Abstract

The prime number theorem for arithmetic progressions tells us that there are asymptotically as many primes congruent to $1 \bmod 4$ as there are congruent to $3 \bmod 4$. That being said, Chebyshev noticed that (numerically) there almost always seems to be slightly more primes congruent to $3$. This simple fact has a highly non-trivial explanation. Rubinstein and Sarnak proved that the assumption of some natural (yet still unproven) conjectures, there is a way to prove that there are more primes congruent to $3$ than congruent to $1$ more than half of the time (in an appropriate sense).

Many other sets of integers demonstrate a bias towards a certain residue class modulo some number $q$. Recently, Gorodetsky showed that the sums of two squares exhibit a Chebyshev-type bias, and that in this case the conjectures one must assume to prove the existence of the bias are weaker. In this thesis, we present two papers which demonstrate some bias in arithmetic progressions for sets of integers that are represented by a given binary quadratic form.

In Chapter 2, we examine a bias towards the zero residue class for the integers represented by binary quadratic forms. In many cases, we are able to prove that the bias comes from a secondary term in the associated asymptotic expansion (unlike Chebyshev's bias, which lives somewhere at the level of $O(x^{1/2+\epsilon})$.) In some other cases, we are unable to prove that a bias exists, even though it is present numerically. We then make a conjecture on the general situation which includes the cases we could not prove. Many interesting results on the distribution of the integers represented by a quadratic form are proven, and the paper finishes with some numerical data that is illustrative of the generic data for any quadratic form.

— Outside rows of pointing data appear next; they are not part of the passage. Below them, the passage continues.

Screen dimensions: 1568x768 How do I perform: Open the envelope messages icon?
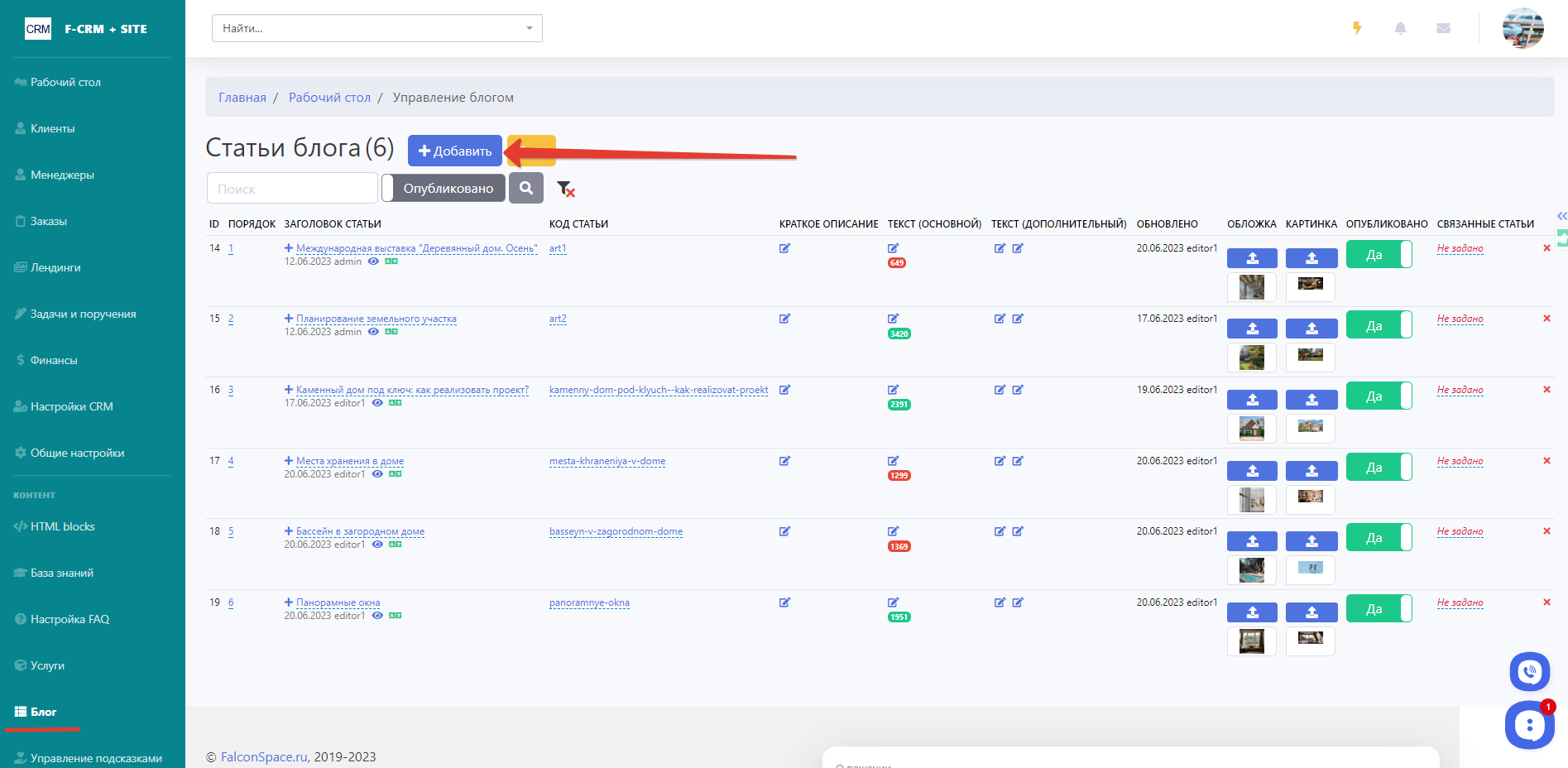[x=1443, y=28]
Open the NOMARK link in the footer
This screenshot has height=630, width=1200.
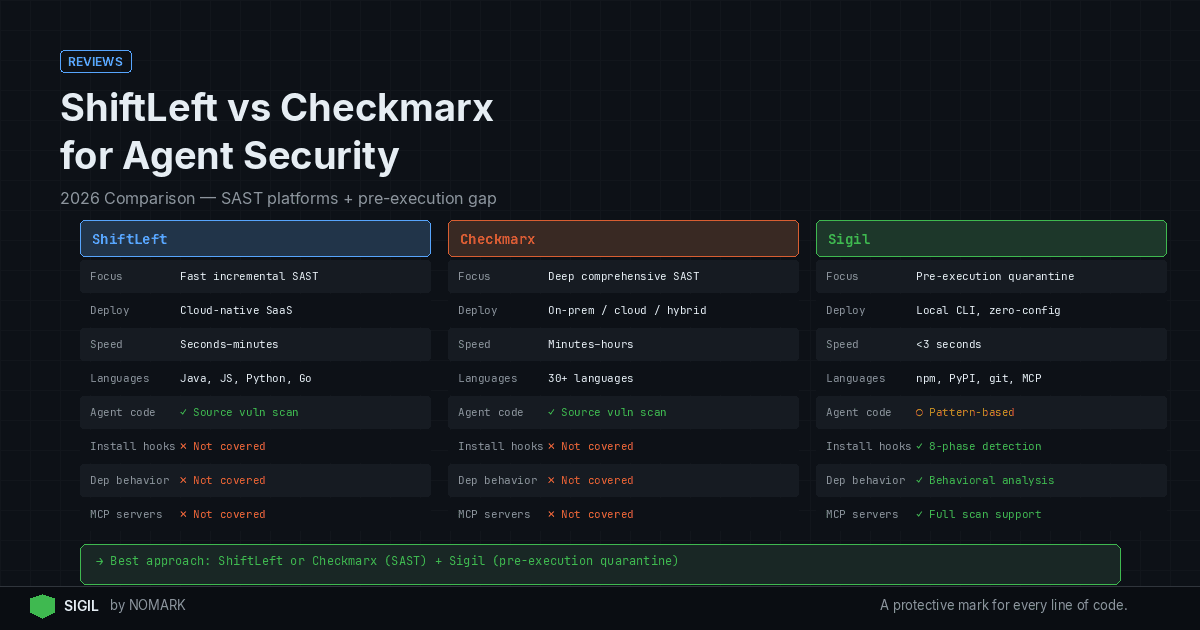(158, 605)
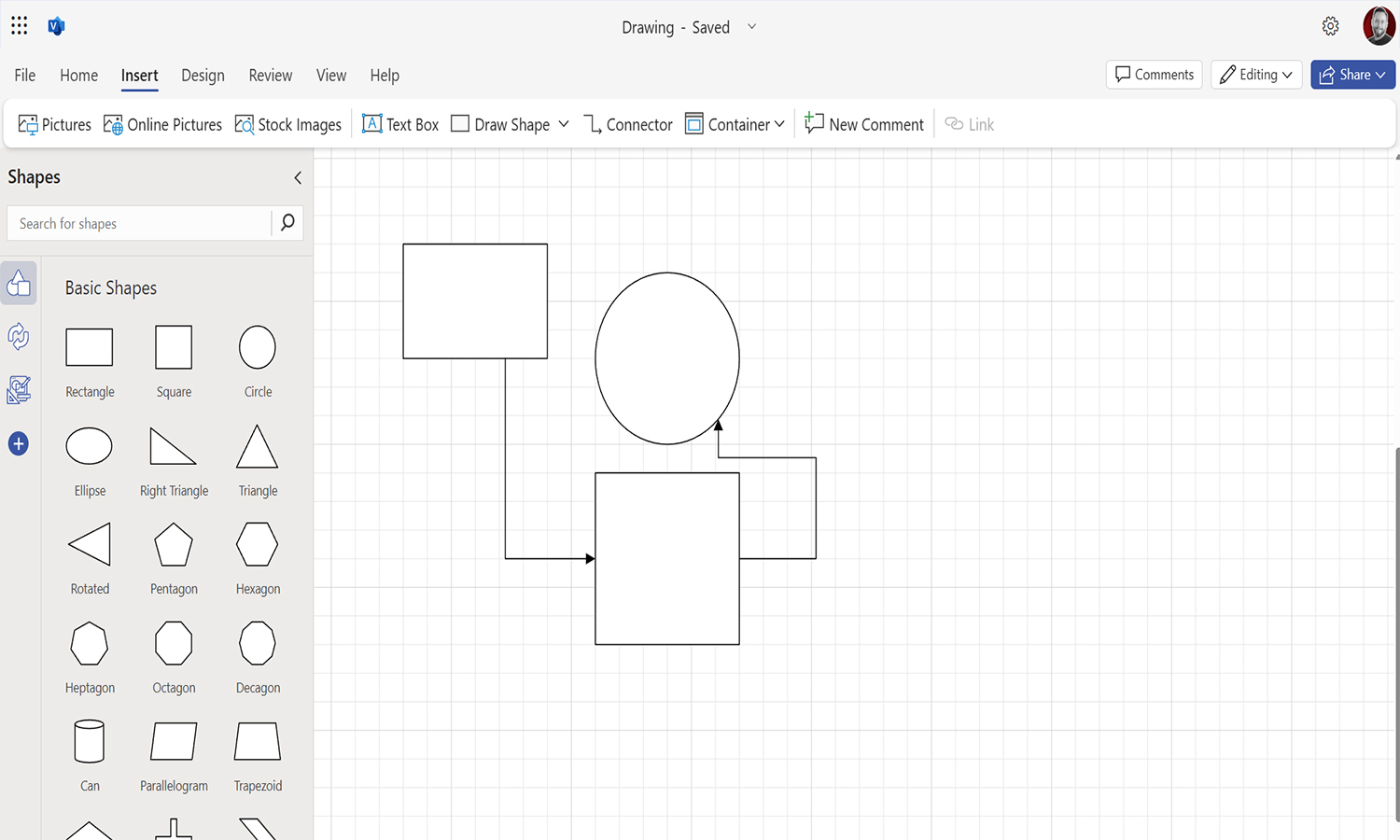Open the Editing mode dropdown

coord(1256,75)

In Chapter 3, we examine a different kind of bias. We ask for the distribution of pairs of sums of two squares in arithmetic progressions, i.e. how many numbers are the sum of two squares, congruent to $a \bmod q$, and are such that the next largest sum of two squares is congruent to $b \bmod q$. We prove that when $q \equiv 1 \bmod 4$, we have equidistribution among the $q^2$ possible pairs of residue classes. That being said, there exist bizarre numerical biases, most notably a negative bias towards repetition. The main purpose of the second paper is to provide a conjecture which explains the bias, via a secondary and tertiary term in the associated asymptotic expansion. We then support this conjecture with both numerical and theoretical evidence. The paper contains many partial results in the direction of the conjecture, as well as some theorems on the sums of two squares that are of independent interest. For example, we provide an integral representation for the number of integers not exceeding $x$ which are the sum of two squares. This integral representation is akin to $li(x)$ for primes, in that it has a $O(x^{1/2+\epsilon})$ error term under the Generalized Riemann Hypothesis.